_EXCERPT TO READ_

For the baseline, we will use VariKN [1] to train an n-gram model. The authors of the Aalto system [2] trained an n-gram model with 8 million n-gram contexts (they tuned the pruning parameters to reach this number of n-gram contexts). More than 7 million of the contexts were of order three or lower.

The lexicon we will use for decoding is grapheme-based.

Improving the Language Model: The RNNLM

The second task will be to improve the language modeling component. To do this, we will train a recurrent neural network language model (RNNLM) using TheanoLM [3]. This model is to be used for lattice rescoring.

The RNNLM architecture

The authors proposed the following architecture for the RNNLM.

Module	Characteristics
Projection layer	200 neurons for character and subword models 300 neurons for the word model
A hidden LSTM layer	1000 neurons for charachter and subword models 1500 neurons for word model
Output layer	Uses Softmax activation function Layer size depends vocabulary size Words and subwords have to be grouped into classes using the exchange word clustering algorithm (the authors used 2000 classes)
Training method	Backpropagation
Optimization algorithm	Adagrad
Minibatch size	64 for character and subword models 32 for word models
Sequence length for each minibatch	100 for character model 50 for sub-word model 25 for word model
Initial learning rate	0.1
Dropout rate	0.2
Maximum number of iterations	15

So, Wish us luck!

References

[1] Vesa Siivola, Teemu Hirsimaki, and Sami Virpioja, “On growing and pruning Kneser-Ney smoothed n-gram models,” in IEEE Transactions on Audio, Speech & Language Processing, vol. 15, no. 5, pp. 1617–1624, 2007.

[2] P. Smit, S. Gangireddy, S. Enarvi, S. Virpioja, and M. Kurimo, “Aalto system for the 2017 Arabic multigenre brodcast challenge,” in ASRU, 2017.

[3] Seppo Enarvi and Mikko Kurimo, “TheanoLM an extensible toolkit for neural network language modeling,” in INTERSPEECH 2016 – 17th Annual Conference of the International Speech Communication Association, San Francisco, September 2016, pp. 3052–3056.

_SOURCE EXCERPT_
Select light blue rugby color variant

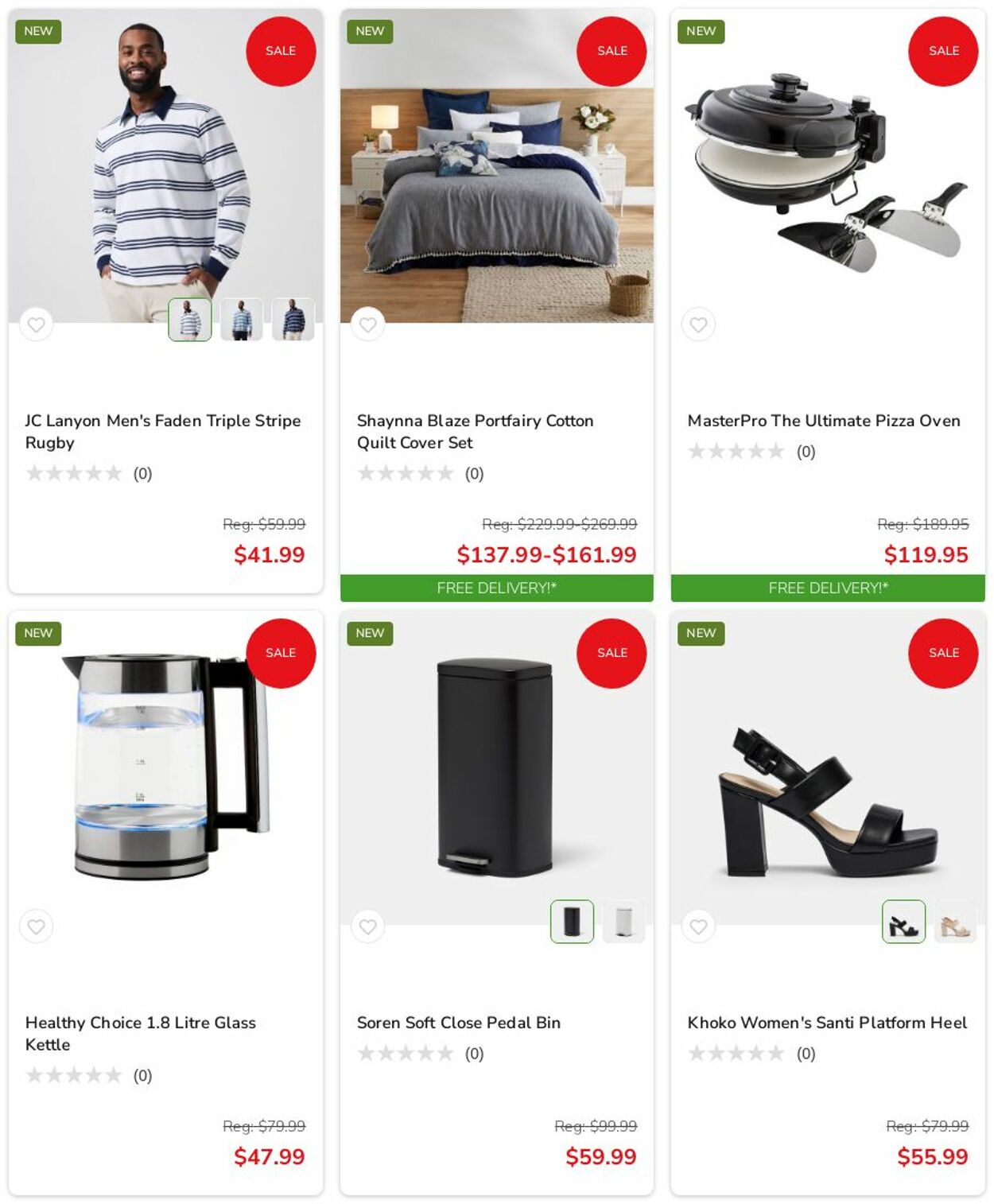click(242, 320)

_PROBLEM SET_
A. Repeat the language-modeling excerpt word for word between "[1] Vesa Siivola, Teemu" and "in ASRU, 2017.", inclusive.
B. In the language-modeling excerpt, what dropout rate is listed for the RNNLM?
C. Render this sentence from the language-modeling excerpt in Spanish: "The lexicon we will use for decoding is grapheme-based."
The material has no connection to the language-modeling excerpt.

_RESPONSES IN ORDER_
A.
[1] Vesa Siivola, Teemu Hirsimaki, and Sami Virpioja, “On growing and pruning Kneser-Ney smoothed n-gram models,” in IEEE Transactions on Audio, Speech & Language Processing, vol. 15, no. 5, pp. 1617–1624, 2007.

[2] P. Smit, S. Gangireddy, S. Enarvi, S. Virpioja, and M. Kurimo, “Aalto system for the 2017 Arabic multigenre brodcast challenge,” in ASRU, 2017.

B. 0.2

C. El léxico que usaremos para la decodificación está basado en grafemas.